スコータスブログのメディア編集者であるケイティ・バーロウは、裁判所の外からティックトック(TikTok)で「判決が出ました」とライブ投稿した。バーロウ編集者は、判決が出た瞬間にカメラの前に立った数少ないメディアの人間の1人だった。「(判決文を)読み込み中です。少々お待ちください」。彼女は数秒間黙って下を向いてスマートフォンを見つめ、うなずいた後、再び顔を上げて要点を簡潔に告げた。「中絶は憲法上の権利として認められませんでした」。

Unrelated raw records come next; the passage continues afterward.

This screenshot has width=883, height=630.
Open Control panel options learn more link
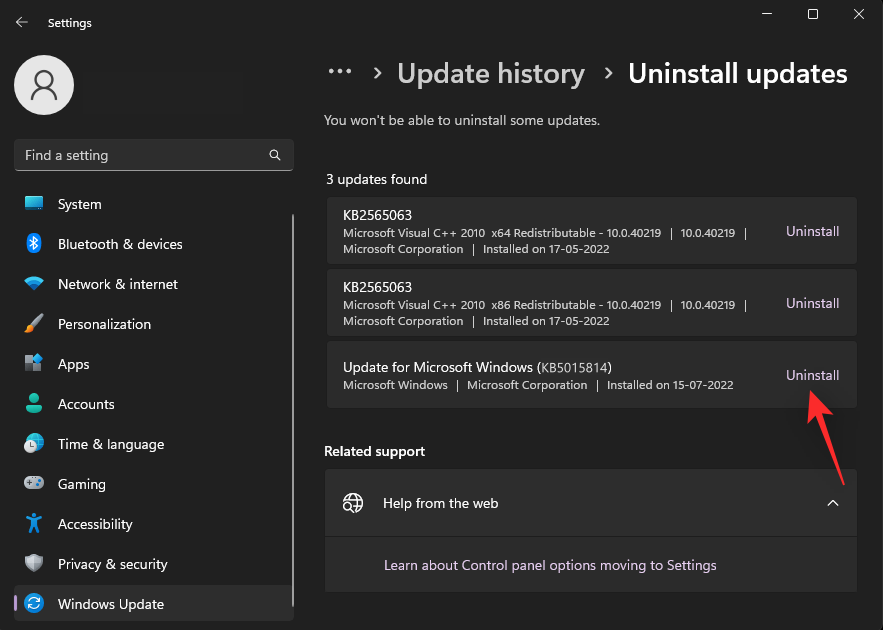click(549, 565)
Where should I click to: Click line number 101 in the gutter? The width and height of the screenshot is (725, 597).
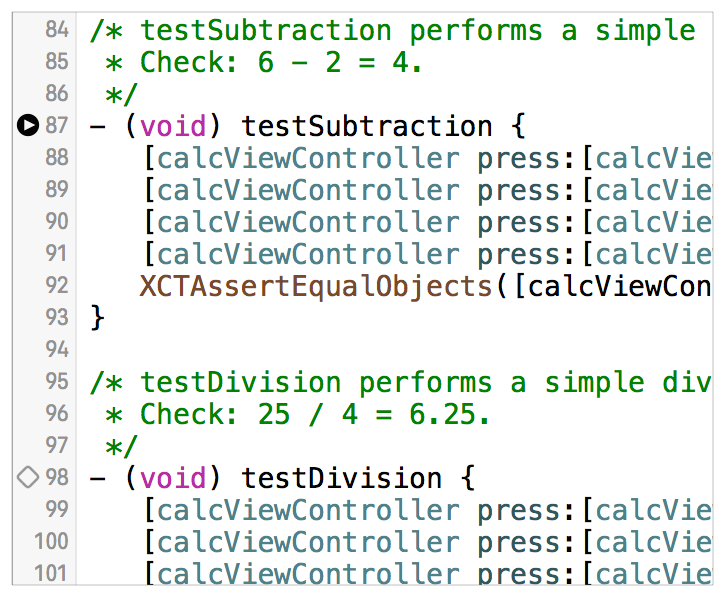54,574
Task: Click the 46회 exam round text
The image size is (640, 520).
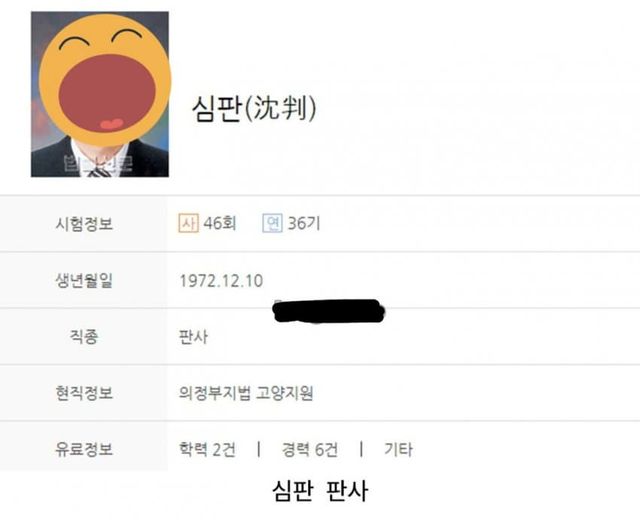Action: (x=220, y=223)
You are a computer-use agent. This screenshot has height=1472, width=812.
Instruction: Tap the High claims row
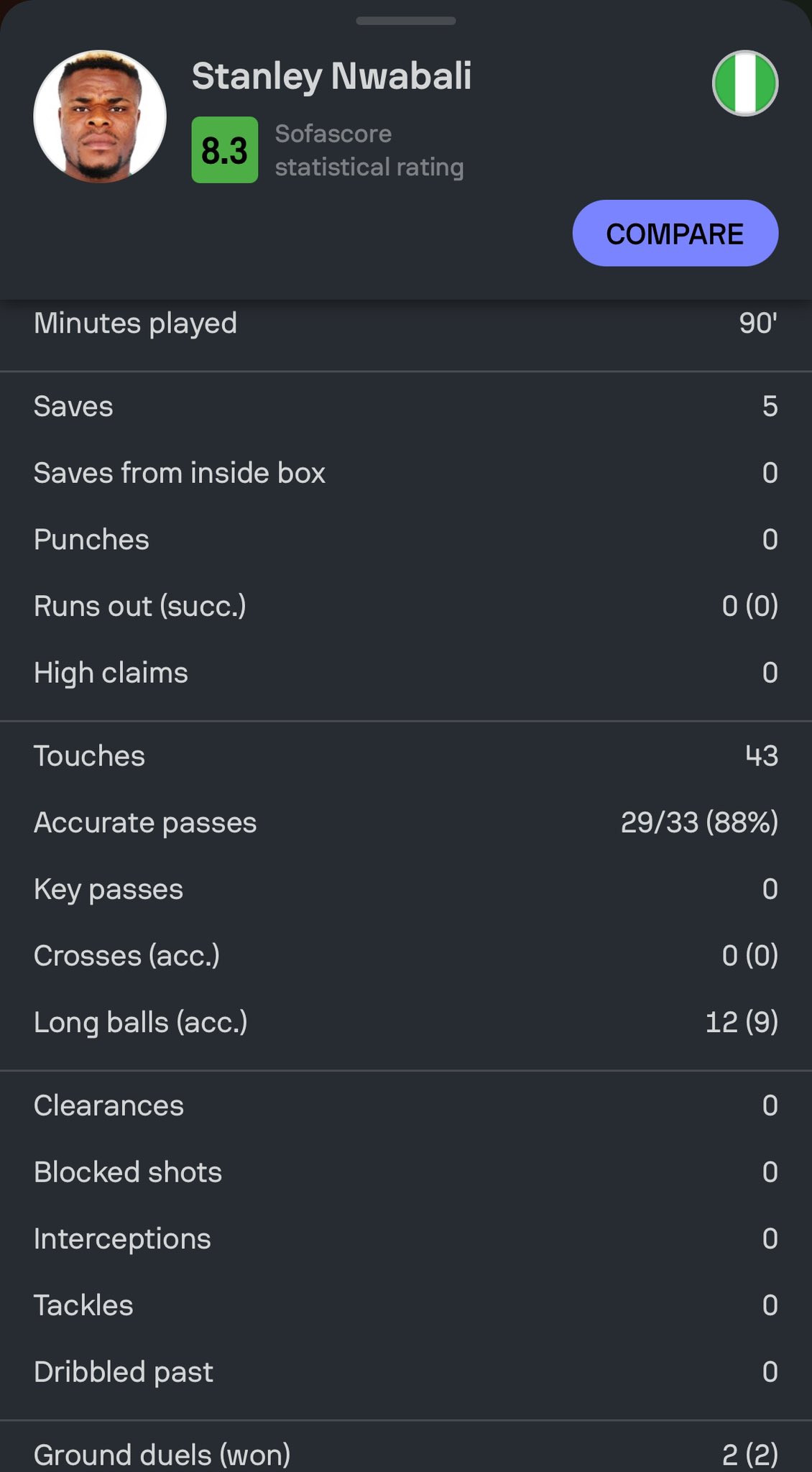pos(406,673)
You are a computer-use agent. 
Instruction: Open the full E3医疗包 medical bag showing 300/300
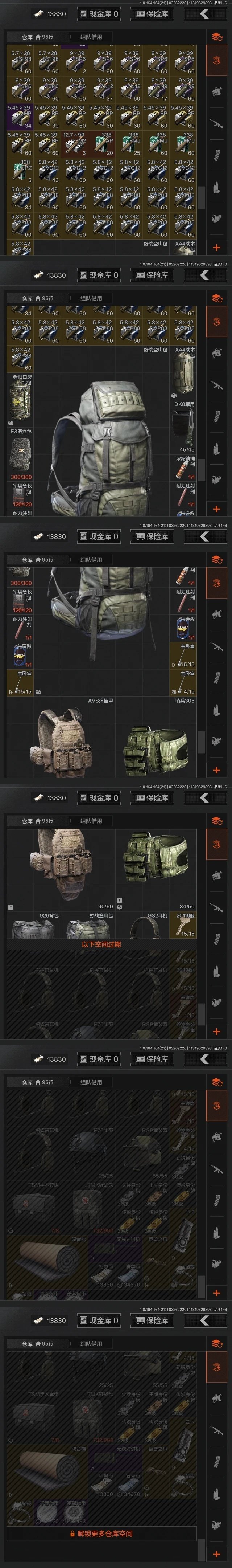tap(21, 454)
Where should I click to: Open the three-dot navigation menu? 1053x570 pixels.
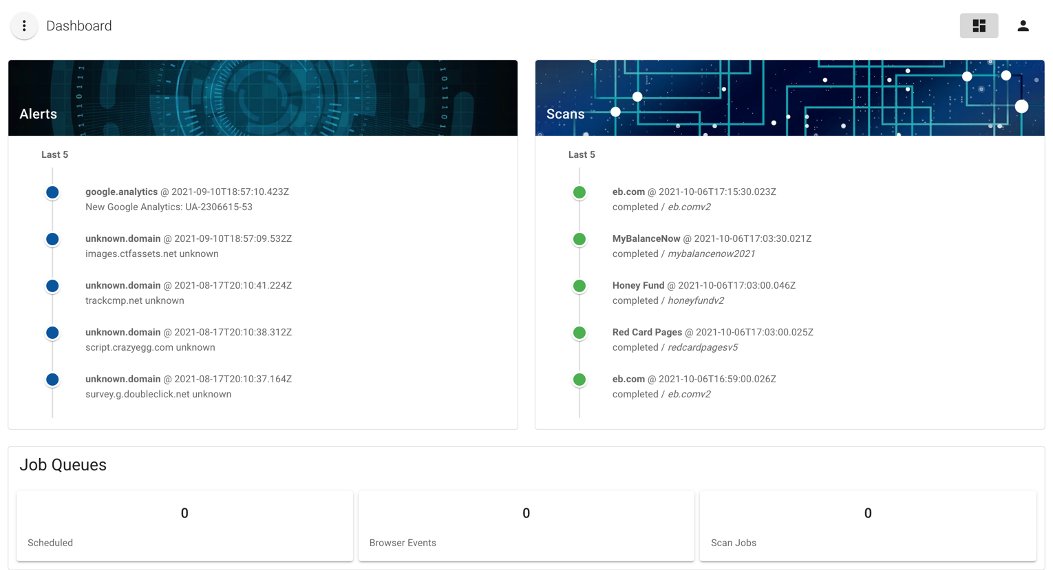click(24, 26)
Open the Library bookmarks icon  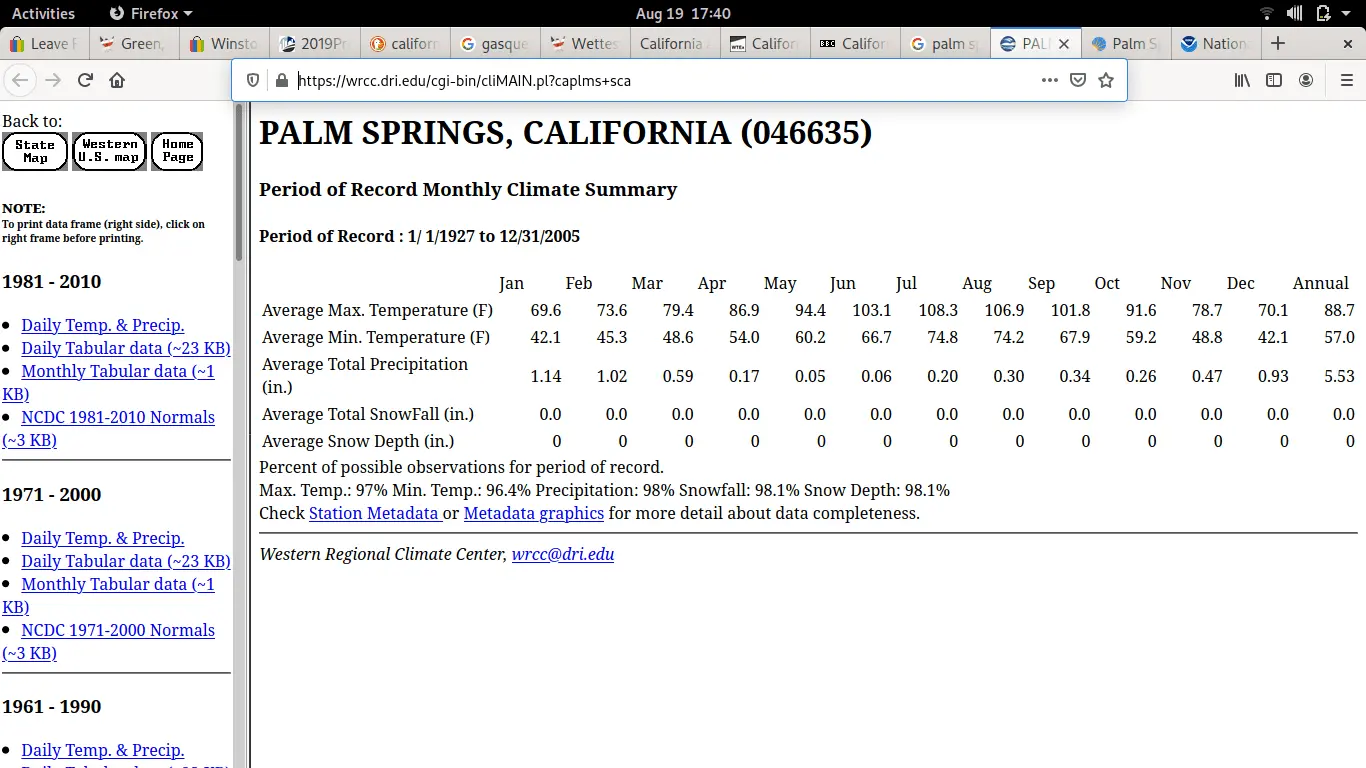1242,80
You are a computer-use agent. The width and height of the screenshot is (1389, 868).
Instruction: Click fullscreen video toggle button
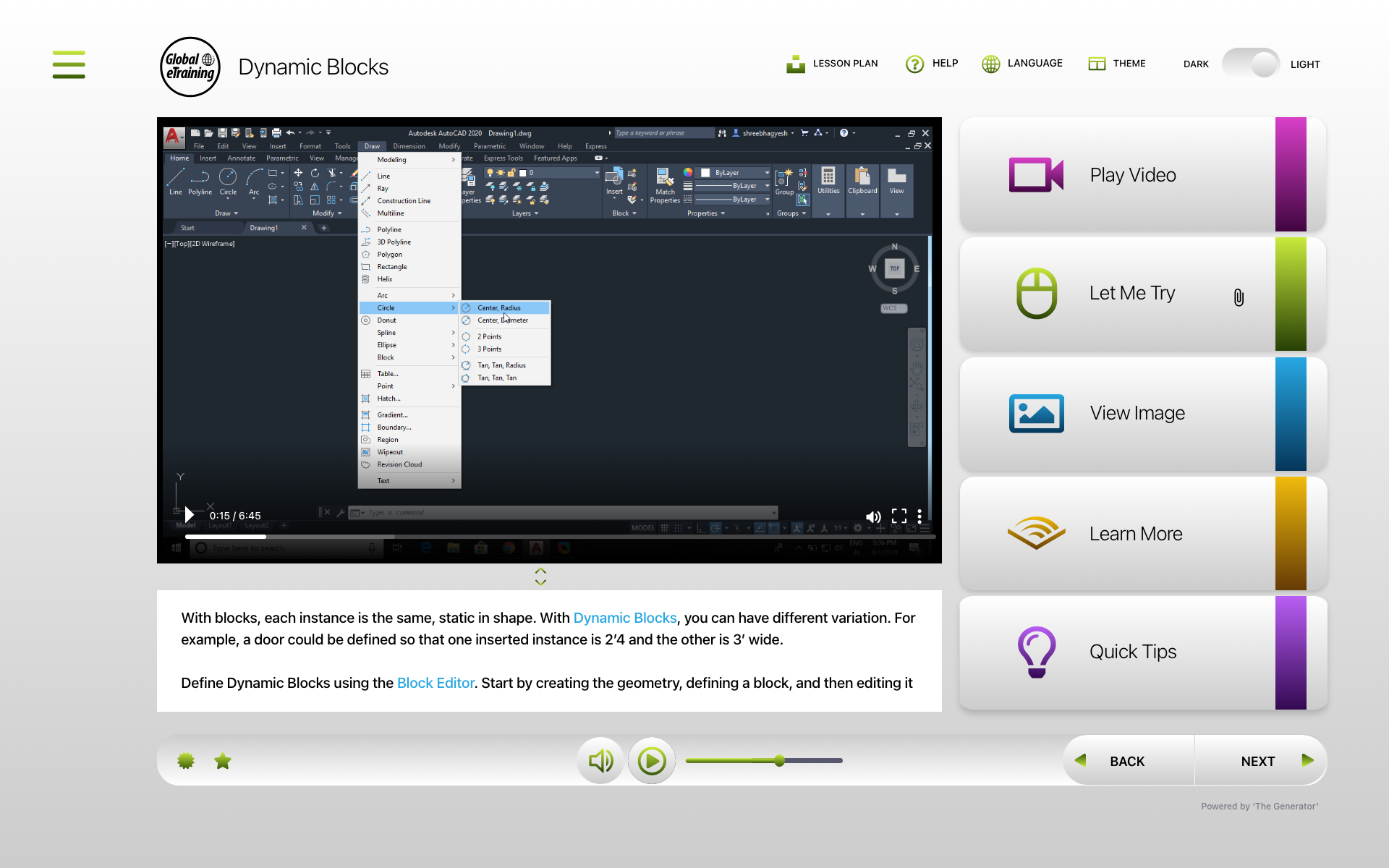click(x=899, y=515)
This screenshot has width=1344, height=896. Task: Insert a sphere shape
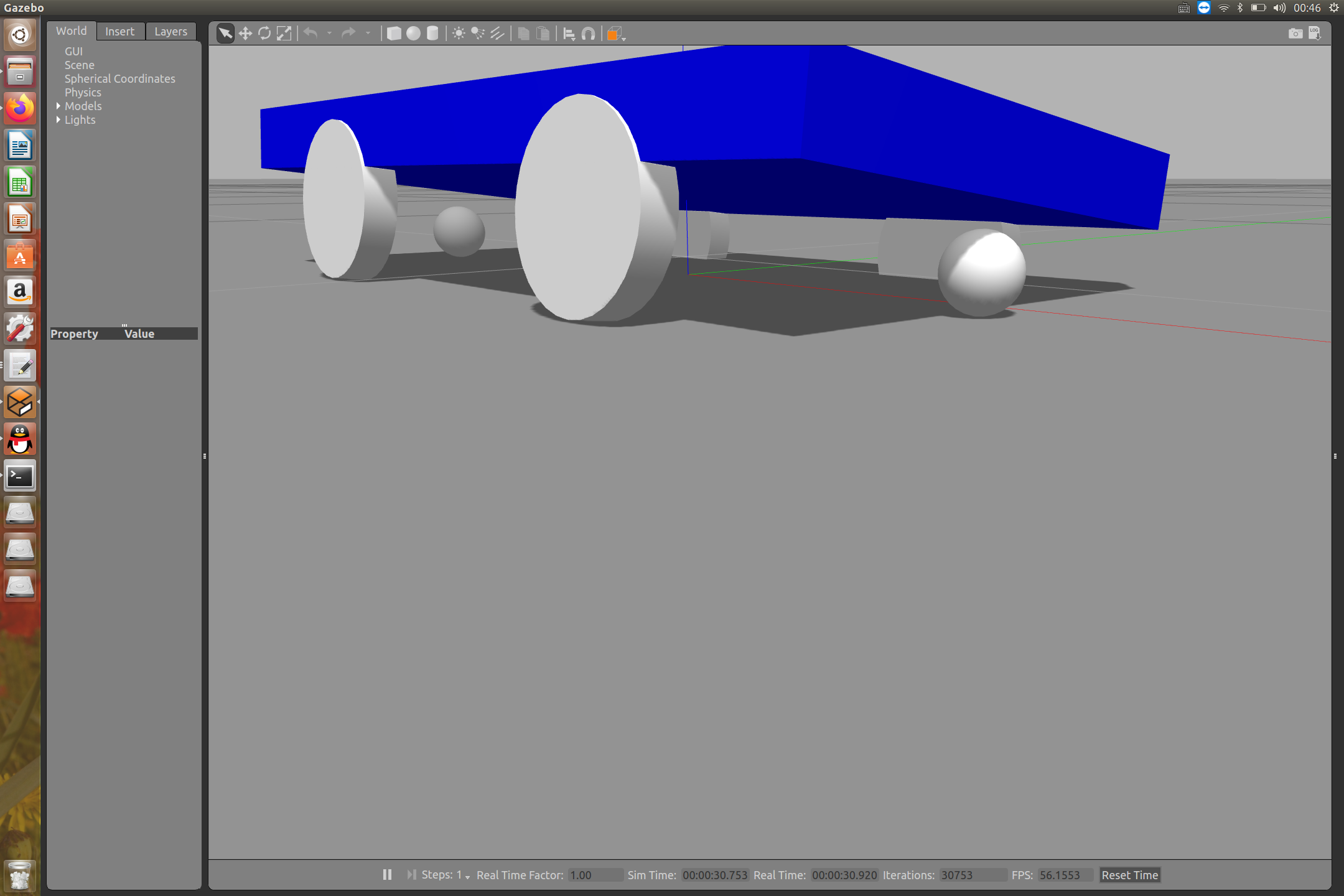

ティックトックを見ていたある読者は、バーロウ編集者が静かに判決を読んでいる様子をライブで見るのは「判決の現実が重くのしかかるのを見るようで」辛かったとコメントし、「おつかれさまでした」と付け加えた。歴史が大きく変化する時でさえ、非常に親近感が感じられるプラットフォームを使うことは、中絶の権利を認めた判例が公式に覆された後の時代に突入するのにふさわしい方法だった。最高裁は不明瞭なことで悪名高いが、同時に人々の生活の最も身近な事柄に対して直接的な権力を行使するので、なおさらそのように感じられるのだ。裁判官席で裁判官が判決を読み上げる時、多くの人たちは裁判官が人々の自由の境界を決定するのを直接見ることはできない。私たちは想像するしかないのだ。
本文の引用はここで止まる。